Kelly’s well-documented marriage to late singer Aaliyah is his most prominent exercising of said toxic masculinity, capitalizing off of the collective hypnosis of the black community. Kelly married the artist when she was just 15 years old, during the process he groomed her while producing her debut album, infamously named “Age Ain’t Nothing But a Number.” Young, black girls with an understandably childish interest in the trappings of fame and success are the prospects that earn a “Target Acquired” from R. Kelly; yet, what do we do to not only teach them the ominous inner-workings of a man, so deluded by his enfeebling paternalism and lust for the “subservient and promiscuous” black woman, but the value of their own lives — their beautiful, free-spirited black lives?
One wonders, then, how to advance not the story of Kelly, but, how to advance the story of those he has victimized. How do we rescue those like myself that many among our community — the black community — deem unworthy of saving? In essence, black women and girls exist at America’s most refuted intersection: They are black. They are girls.

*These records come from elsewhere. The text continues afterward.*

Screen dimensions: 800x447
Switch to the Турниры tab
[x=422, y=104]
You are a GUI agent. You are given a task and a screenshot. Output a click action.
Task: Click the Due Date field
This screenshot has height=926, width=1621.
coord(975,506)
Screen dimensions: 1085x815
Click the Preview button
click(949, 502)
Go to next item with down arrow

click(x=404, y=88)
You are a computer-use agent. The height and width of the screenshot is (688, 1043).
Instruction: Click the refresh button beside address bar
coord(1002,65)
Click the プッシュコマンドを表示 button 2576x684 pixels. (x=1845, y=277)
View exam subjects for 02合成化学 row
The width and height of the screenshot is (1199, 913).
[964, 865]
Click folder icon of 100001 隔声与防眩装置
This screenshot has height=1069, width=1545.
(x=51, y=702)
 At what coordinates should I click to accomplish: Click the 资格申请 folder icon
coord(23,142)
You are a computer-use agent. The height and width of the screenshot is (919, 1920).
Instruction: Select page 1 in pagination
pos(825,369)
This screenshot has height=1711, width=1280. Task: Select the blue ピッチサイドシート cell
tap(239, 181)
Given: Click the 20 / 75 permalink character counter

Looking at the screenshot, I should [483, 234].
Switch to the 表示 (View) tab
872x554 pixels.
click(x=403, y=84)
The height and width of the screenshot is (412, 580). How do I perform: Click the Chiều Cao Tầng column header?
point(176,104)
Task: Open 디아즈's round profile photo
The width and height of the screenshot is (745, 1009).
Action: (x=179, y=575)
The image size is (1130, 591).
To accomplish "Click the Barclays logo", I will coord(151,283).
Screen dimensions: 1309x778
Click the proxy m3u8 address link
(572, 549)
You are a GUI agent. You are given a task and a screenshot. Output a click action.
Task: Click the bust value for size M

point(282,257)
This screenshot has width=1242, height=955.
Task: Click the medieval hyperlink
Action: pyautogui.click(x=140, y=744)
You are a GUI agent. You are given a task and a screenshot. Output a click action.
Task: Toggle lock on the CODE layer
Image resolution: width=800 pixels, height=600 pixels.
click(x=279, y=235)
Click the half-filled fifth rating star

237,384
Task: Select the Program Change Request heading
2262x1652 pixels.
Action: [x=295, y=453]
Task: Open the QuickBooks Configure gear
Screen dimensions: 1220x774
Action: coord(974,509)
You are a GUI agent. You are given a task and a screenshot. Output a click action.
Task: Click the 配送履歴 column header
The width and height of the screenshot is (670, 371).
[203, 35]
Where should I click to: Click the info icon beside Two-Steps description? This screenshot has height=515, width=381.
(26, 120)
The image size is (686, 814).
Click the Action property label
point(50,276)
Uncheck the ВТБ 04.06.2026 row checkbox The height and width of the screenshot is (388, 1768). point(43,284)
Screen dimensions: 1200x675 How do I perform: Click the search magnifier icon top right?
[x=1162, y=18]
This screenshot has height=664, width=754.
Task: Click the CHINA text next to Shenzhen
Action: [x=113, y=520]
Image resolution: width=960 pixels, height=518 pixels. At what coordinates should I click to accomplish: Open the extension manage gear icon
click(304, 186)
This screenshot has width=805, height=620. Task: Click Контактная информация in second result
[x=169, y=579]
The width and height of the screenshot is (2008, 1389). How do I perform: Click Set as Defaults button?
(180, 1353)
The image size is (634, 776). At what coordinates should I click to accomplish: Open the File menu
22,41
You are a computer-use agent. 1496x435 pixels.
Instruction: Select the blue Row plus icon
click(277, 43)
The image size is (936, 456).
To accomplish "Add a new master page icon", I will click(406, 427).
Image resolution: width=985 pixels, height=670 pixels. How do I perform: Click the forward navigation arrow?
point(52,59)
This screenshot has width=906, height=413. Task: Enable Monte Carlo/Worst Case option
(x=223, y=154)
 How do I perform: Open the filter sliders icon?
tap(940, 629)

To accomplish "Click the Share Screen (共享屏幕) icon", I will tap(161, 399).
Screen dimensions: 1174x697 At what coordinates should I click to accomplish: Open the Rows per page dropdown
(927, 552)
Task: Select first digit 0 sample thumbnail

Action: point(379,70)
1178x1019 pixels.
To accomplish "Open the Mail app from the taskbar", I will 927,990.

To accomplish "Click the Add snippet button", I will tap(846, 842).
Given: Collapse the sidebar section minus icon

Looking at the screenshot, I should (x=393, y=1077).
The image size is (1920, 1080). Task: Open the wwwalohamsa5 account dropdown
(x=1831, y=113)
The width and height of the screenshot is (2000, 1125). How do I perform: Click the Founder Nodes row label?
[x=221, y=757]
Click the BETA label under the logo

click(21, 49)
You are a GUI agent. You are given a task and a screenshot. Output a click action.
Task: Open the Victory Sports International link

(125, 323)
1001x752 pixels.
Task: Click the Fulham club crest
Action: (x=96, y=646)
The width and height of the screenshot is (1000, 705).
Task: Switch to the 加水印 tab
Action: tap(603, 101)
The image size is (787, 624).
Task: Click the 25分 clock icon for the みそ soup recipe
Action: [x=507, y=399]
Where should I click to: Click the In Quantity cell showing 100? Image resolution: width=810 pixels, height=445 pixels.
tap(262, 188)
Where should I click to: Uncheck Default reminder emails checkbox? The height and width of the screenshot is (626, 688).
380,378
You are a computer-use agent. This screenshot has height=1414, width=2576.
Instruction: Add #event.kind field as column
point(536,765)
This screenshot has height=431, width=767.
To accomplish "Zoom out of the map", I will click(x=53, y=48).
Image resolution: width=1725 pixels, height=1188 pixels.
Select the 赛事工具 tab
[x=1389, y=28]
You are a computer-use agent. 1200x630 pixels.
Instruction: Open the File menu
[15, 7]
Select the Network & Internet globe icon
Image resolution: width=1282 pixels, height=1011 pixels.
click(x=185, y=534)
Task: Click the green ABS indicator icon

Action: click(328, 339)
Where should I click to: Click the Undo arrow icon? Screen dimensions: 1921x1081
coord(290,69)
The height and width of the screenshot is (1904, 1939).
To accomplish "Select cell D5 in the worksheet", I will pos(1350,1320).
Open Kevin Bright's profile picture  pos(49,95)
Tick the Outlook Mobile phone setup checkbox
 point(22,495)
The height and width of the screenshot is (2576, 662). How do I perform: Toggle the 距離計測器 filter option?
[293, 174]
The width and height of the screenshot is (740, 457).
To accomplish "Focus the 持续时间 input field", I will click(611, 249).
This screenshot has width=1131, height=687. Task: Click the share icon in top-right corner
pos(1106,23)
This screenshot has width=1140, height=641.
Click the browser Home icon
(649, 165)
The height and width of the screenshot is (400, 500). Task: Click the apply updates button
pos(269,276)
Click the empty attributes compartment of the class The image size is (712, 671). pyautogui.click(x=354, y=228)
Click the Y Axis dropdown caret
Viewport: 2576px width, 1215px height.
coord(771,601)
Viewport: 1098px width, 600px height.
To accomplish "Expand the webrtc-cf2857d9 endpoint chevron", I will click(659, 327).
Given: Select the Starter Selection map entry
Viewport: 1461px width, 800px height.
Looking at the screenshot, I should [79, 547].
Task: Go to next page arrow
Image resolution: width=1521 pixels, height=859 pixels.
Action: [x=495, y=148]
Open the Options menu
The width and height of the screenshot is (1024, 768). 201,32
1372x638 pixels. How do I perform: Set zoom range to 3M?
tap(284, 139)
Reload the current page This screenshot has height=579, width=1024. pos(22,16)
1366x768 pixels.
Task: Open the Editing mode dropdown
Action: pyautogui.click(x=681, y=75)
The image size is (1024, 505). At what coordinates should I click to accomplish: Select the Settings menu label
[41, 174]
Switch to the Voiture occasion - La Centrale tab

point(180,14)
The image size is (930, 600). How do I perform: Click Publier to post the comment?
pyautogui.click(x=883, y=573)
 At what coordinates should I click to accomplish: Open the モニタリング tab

And as R. Kelly abuses my sisters, you do too abuse by means of your unremitting silence.
R. Kelly’s cynical appropriation of our collective communities’ carelessness towards the trials and tribulations of black girlhood is the puerile definition of malign — it’s unabating is not without both complicit and unaware assistance.
To rightly condemn this far-shot mimicry of Marvin Gaye, we must revolutionize our own thought processes on the intersections between blackness and victimization, unaccountability and the tactless glamorization of black masculinity, and womanhood in the black community.
Black lives matter — not just the ones that appease you.